I have a train load of supers, i'd like to use them to construct some tbh's..would it work ok to bore a 2 inch hole in the end of 2 of them and 2 holes in one (being the middle one)and connect all 3 together to make one long thb? i'd be using my regular frames.thanks!!


----------



## drobbins (Jun 1, 2005)

sounds a lot like the long hives I built

http://www.drobbins.net/bee's/lh/lh.html

I think I'd do more than drill 2" holes
I'd cut as big a square out of the side as I could and still leave a little strength
think about what you'll use for a bottom

Dave


----------



## blkcloud (May 25, 2005)

Dave, yup that's what I had in mind..your hives sho are purdy...almost to purdy to set outside...  as far as the bottoms, I was just planning on using hardware cloth,whadda u think??


----------



## drobbins (Jun 1, 2005)

the problem is that a super is to shallow to do that
you want about 1/2" to 3/4" between the bottom of the frame and the bottom board/screen whatever
since I built mine from scratch I could built it in
if you build one from supers you'll have to figure out a way to compensate
maybe glue a 3/4" x 3/4" strip along the bottom of the whole thing?

Dave


----------



## Michael Bush (Aug 2, 2002)

>I have a train load of supers, i'd like to use them to construct some tbh's..would it work ok to bore a 2 inch hole in the end of 2 of them and 2 holes in one (being the middle one)and connect all 3 together to make one long thb? i'd be using my regular frames.thanks!!

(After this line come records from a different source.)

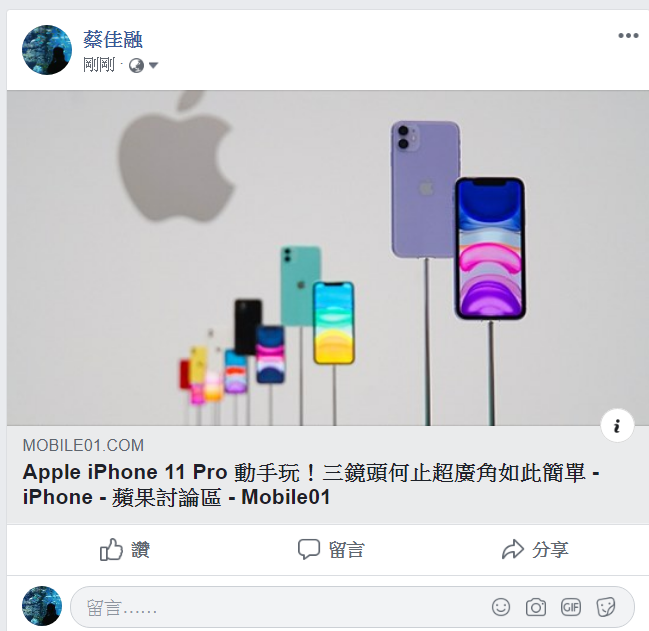Screen dimensions: 649x631
Task: Click the poster's profile picture avatar
Action: pyautogui.click(x=47, y=50)
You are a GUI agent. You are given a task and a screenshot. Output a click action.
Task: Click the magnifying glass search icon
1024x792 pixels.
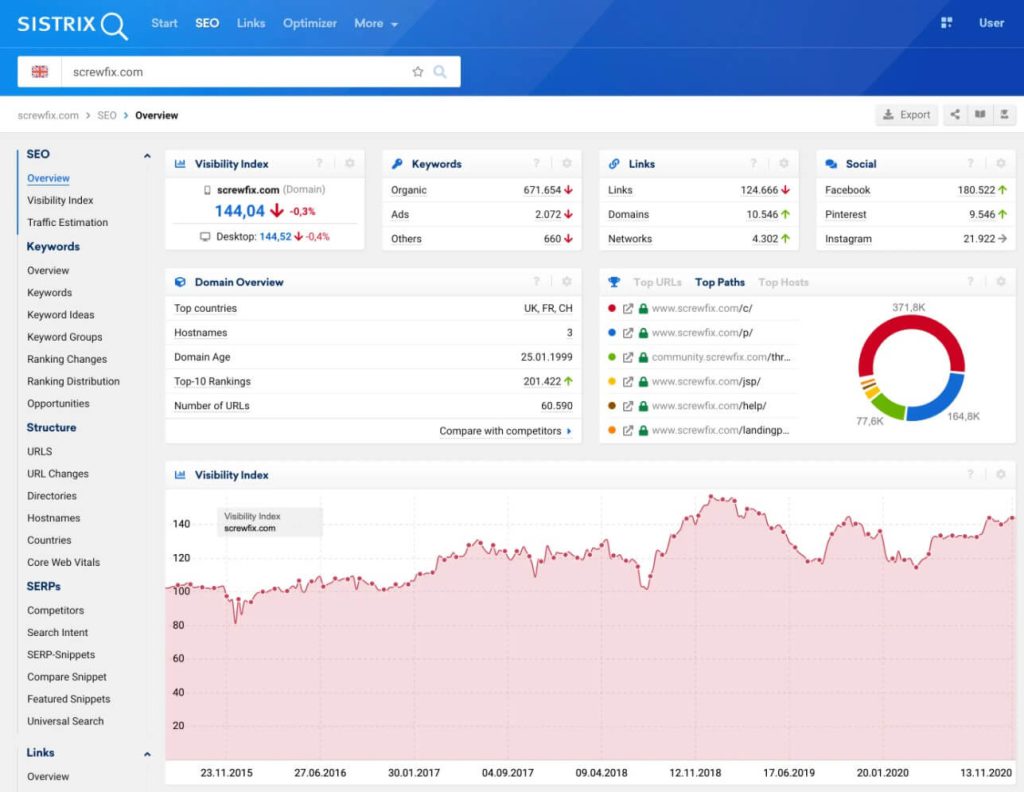(x=440, y=72)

I don't think it will work. I think they need more communication than that.

Why not build a TBH and use the supers to super them?


----------



## PaulR (May 24, 2005)

I vote for MB's idea. You'd be a lot better off.


----------



## blkcloud (May 25, 2005)

>Why not build a TBH and use the supers to super them?

I have done that and it works fine but..
I have like 100 supers just sitting there that will probably never be used..and I though maybe I could screw them together long ways and make a tbh out of them...


----------



## Michael Bush (Aug 2, 2002)

You can always try one or two. If they won't move into the next box you can make other plans.


----------



## Scot Mc Pherson (Oct 12, 2001)

I just don't like langstroth equipment for TBHs. That bars are just too long really, and the sloped walls of the ktbh style design really improves the comb durability.


----------